Probing non-linear MHD stability of the EDA H-mode in ASDEX Upgrade

TL;DR

This study uses non-linear MHD simulations to analyze the stability of EDA H-mode in ASDEX Upgrade, revealing the behavior of perturbations and their impact on heat and particle transport, with implications for reactor-relevant tokamak operation.

Contribution

First non-linear extended MHD simulations of EDA H-mode in ASDEX Upgrade, showing mode dynamics and transport effects relevant for understanding ELM-free regimes.

Findings

Non-linear simulations sustain dominant low-n modes.

Mode frequency chirps from 35 kHz to 13 kHz during transition.
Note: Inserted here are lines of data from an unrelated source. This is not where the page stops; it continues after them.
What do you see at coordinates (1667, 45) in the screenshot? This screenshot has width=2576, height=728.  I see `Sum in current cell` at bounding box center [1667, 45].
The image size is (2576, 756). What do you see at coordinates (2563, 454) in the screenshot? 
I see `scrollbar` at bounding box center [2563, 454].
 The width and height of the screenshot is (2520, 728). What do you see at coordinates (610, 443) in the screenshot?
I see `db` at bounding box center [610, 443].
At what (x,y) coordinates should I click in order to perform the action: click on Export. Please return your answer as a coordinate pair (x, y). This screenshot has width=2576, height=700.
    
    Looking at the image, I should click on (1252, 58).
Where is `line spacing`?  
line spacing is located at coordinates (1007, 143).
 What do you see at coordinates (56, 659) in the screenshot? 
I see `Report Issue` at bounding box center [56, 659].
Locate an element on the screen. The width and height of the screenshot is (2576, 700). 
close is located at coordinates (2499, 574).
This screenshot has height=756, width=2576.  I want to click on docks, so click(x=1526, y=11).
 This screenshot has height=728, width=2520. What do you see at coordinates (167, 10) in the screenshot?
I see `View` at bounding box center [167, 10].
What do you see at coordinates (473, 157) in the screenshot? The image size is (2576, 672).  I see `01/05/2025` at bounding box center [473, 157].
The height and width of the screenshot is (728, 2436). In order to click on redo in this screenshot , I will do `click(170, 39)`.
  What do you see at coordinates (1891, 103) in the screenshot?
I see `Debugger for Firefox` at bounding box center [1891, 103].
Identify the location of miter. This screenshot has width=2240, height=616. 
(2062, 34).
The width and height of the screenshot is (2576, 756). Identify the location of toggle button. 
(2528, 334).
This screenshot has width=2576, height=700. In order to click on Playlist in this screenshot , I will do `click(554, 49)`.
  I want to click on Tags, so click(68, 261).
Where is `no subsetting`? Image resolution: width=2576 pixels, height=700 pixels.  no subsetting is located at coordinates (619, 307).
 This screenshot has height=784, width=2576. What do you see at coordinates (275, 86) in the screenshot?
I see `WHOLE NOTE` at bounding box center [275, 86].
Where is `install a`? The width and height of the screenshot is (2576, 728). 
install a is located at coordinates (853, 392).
Perturbations cause significant heat and particle transport.

Abstract

Regimes of operation in tokamaks that are devoid of large ELMs have to be better understood to extrapolate their applicability to reactor-relevant devices. This paper describes non-linear extended MHD simulations that use an experimental equilibrium from an EDA H-mode in ASDEX Upgrade. Linear ideal MHD analysis indicates that the operational point lies slightly inside of the stable region. The non-linear simulations with the visco-resistive extended MHD code, JOREK, sustain non-axisymmetric perturbations that are linearly most unstable with toroidal mode numbers of n = \{6 \dots 9\}, but non-linearly higher and lower n become driven and the low-n become dominant. The poloidal mode velocity during the linear phase is found to correspond to the expected velocity for resistive ballooning modes. The perturbations that exist in the simulations have somewhat smaller poloidal wavenumbers (k_{\theta} \sim 0.1 to 0.5 cm^{-1} ) than the experimental expectations for the quasi-coherent mode in EDA, and cause non-negligible transport in both the heat and particle channels. In the transition from linear to non-linear phase, the mode frequency chirps down from approximately 35 kHz to 13 kHz, which corresponds approximately to the lower end of frequencies that are typically observed in EDA H-modes in ASDEX Upgrade.